▸ **Your instructions**
Return exactly the lines of the records below, starting at the line that contains "The height and width of the screenshot is (738, 1360)." and ending at the line that contains "Click the Download-Agent file path field", with both of those lines kept.

Stored data entries
====

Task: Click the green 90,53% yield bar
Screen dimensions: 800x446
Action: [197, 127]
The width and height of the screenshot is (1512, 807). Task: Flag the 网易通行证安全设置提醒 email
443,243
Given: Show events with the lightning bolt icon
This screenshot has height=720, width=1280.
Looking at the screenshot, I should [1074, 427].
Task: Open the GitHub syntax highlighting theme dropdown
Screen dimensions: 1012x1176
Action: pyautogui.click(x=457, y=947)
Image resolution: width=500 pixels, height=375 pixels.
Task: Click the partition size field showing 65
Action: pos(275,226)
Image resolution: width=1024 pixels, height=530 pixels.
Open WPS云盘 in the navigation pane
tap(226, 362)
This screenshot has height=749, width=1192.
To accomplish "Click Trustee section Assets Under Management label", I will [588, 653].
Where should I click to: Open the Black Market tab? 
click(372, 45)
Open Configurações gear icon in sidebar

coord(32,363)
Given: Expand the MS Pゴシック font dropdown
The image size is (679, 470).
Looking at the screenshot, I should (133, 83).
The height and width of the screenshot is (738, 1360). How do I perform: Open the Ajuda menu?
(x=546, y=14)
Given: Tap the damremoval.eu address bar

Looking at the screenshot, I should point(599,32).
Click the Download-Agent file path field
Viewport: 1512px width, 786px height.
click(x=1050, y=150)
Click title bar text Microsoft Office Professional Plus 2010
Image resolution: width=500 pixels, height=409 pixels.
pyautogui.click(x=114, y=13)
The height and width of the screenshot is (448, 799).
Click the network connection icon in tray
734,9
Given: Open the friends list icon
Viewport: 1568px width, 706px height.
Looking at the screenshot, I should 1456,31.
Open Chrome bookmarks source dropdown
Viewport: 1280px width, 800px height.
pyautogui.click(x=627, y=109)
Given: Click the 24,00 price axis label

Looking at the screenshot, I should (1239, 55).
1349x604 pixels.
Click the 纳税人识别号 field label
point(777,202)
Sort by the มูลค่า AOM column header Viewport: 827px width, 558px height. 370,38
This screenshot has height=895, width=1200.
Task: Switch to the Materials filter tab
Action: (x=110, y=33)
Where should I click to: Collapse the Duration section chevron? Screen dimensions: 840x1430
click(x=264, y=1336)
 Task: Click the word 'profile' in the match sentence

====

▸ **Solution to this problem**
The height and width of the screenshot is (738, 1360). How do I perform: Open the Ajuda menu?
(x=546, y=14)
Given: Tap the damremoval.eu address bar

Looking at the screenshot, I should point(599,32).
Click the Download-Agent file path field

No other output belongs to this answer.